In the afternoon Dave, Django, and I went to my family’s Halloween party, our biggest family event of the year. They go nuts with the decorations, but this year was scaled back. Still pretty cool though! And the weather was sunny, warm, and just gorgeous. We all got a laugh when a little girl who was trick-or-treating came up to see Django and asked, “Is that…? Is that…? Is that a dog???” Even the parents thought he was a deer at first in the darkness.
Recovery run: 4 miles (66 degrees)
It was a heat wave for this run, but I didn’t mind. Again my legs felt fresh, and I had trouble going slowly.
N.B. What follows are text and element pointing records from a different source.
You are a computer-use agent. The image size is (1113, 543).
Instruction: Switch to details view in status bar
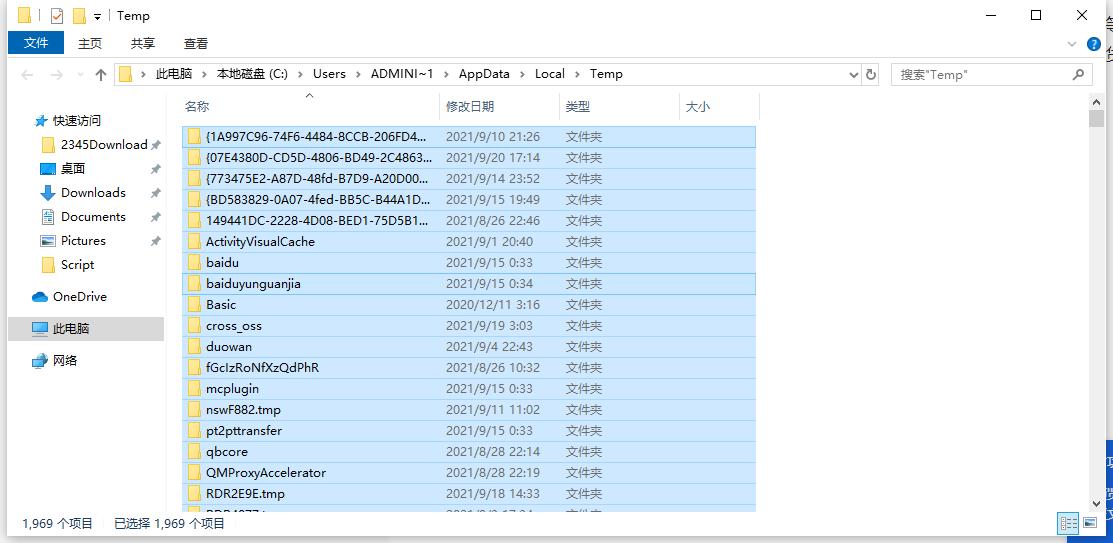pos(1069,523)
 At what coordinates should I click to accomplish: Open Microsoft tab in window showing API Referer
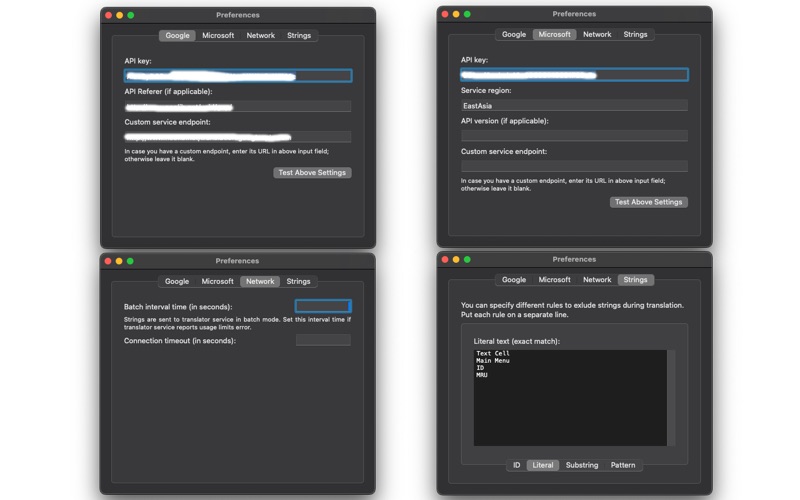(x=218, y=36)

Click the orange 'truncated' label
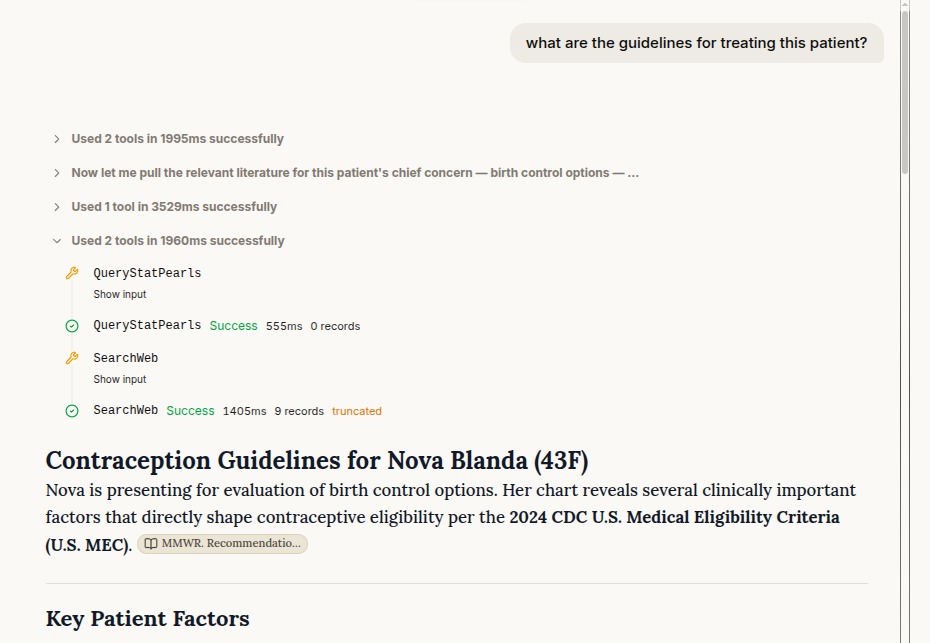click(356, 411)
It was a gorgeous day again, so we took Django to the park early in the afternoon. He was excited to pee on piles of leaves and kick them everywhere, as usual. It rained the rest of the day, so we relaxed while watching movies–The Hills Have Eyes 2 and Orphan, which we’d seen before but I’d somehow managed to completely forget the big surprise. I love all the movies on near Halloween!
I’ll be back later in the week with training stats and final thoughts before the race.